ARLINGTON, Va. — The US Government General Accountability Office wants changes to the Federal Motor Carrier Safety Administration's (FMCSA) Compliance, Safety, Accountability (CSA) program. And it wants them now.
ARLINGTON, Va. — The US Government General Accountability Office wants changes to the Federal Motor Carrier Safety Administration’s (FMCSA) Compliance, Safety, Accountability (CSA) program. And it wants them now.
In a report entitled Federal Motor Carrier Safety: Modifying the Compliance, Safety, Accountability Program Would Improve the Ability to Identify High Risk Carriers, the GAO “recommends that FMCSA revise the Safety Measurement System (SMS) methodology to better account for limitations in drawing comparisons of safety performance information across carriers. In addition, determination of a carrier’s fitness to operate should account for limitations in available performance information.”
In particular, the GAO identified two distinct challenges the FMCSA faces:
•“First, for SMS to be effective in identifying carriers more likely to crash, the violations that FMCSA uses to calculate SMS scores should have a strong predictive relationship with crashes. However, based on GAO’s analysis of available information, most regulations used to calculate SMS scores are not violated often enough to strongly associate them with crash risk for individual carriers.”

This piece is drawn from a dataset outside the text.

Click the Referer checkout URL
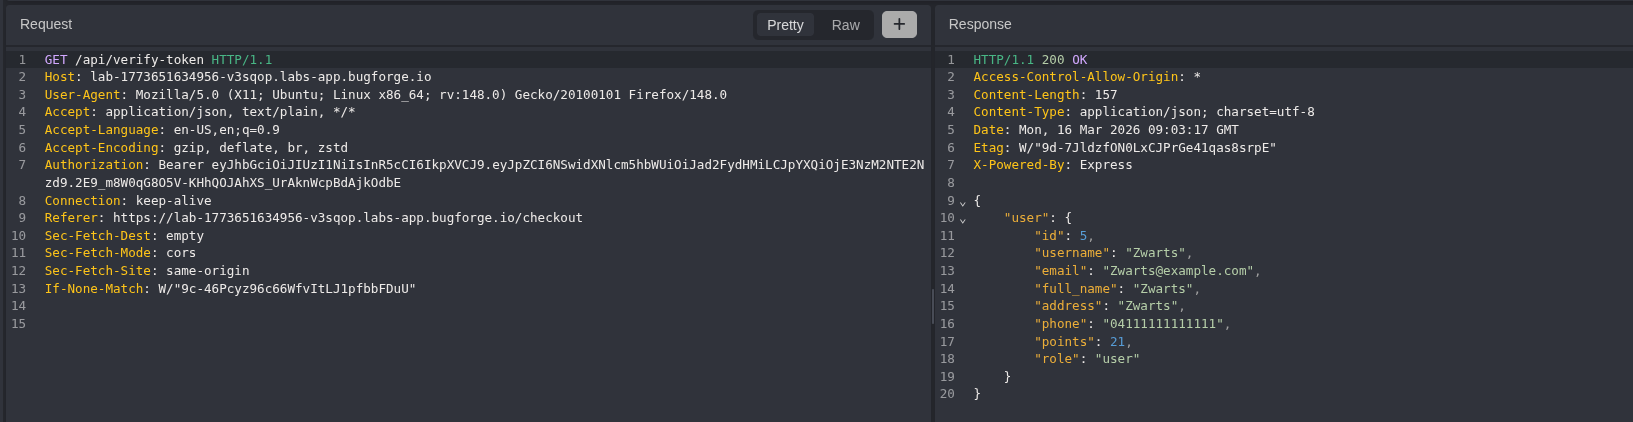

•“Second, most carriers lack sufficient safety performance data to ensure that FMCSA can reliably compare them with other carriers. To produce an SMS score, FMCSA calculates violation rates for each carrier and then compares these rates to other carriers. Most carriers operate few vehicles and are inspected infrequently, providing insufficient information to produce reliable SMS scores. FMCSA acknowledges that violation rates are less precise for carriers with little information, but its methods do not fully address this limitation. For example, FMCSA requires a minimum level of information for a carrier to receive an SMS score; however, this requirement is not strong enough to produce sufficiently reliable scores. As a result, GAO found that FMCSA identified many carriers as high risk that were not later involved in a crash, potentially causing FMCSA to miss opportunities to intervene with carriers that were involved in crashes.”
Trucking organizations and groups have expressed their agreement with the GAO’s conclusions, including the American Trucking Associations (ATA).
“The GAO’s review of FMCSA’s Compliance, Safety, Accountability program was comprehensive, thoughtful and balanced,” said ATA president and CEO Bill Graves. “While ATA has long supported CSA’s objectives, we can’t help but agree with GAO’s findings that the scores produced by the program don’t present an accurate or precise assessment of the safety of many carriers.”
In a statement, ATA noted the GAO’s conclusion about the FMCSA’s lack of data being problematic if used to identify carriers posing potential crash risks.
“According to GAO’s analysis, of those with sufficient data, only 13 violations consistently had some association with crash risk and only two ‘had sufficient data to consistently establish a substantial and statistically reliable relationship with crash risk across all (of their) tests.'”
Those figures caused Dave Osiecki, ATA executive vice-president and chief of national advocacy to demand, “Given GAO’s findings, FMCSA should remove all carriers’ scores from public view.
“Since scores are so often unreliable, third parties are prone to making erroneous judgments based on inaccurate data, an inequity that can only be solved in the near term by removing the scores from public view.”
He also said that based on the data limitations, the FMCSA shouldn’t be making determinations about carrier safety fitness.
“It would clearly be improper for FMCSA to proceed with its plan to base carrier safety fitness determinations on data from the system, until the problems identified by GAO have been rectified,” Osiecki said.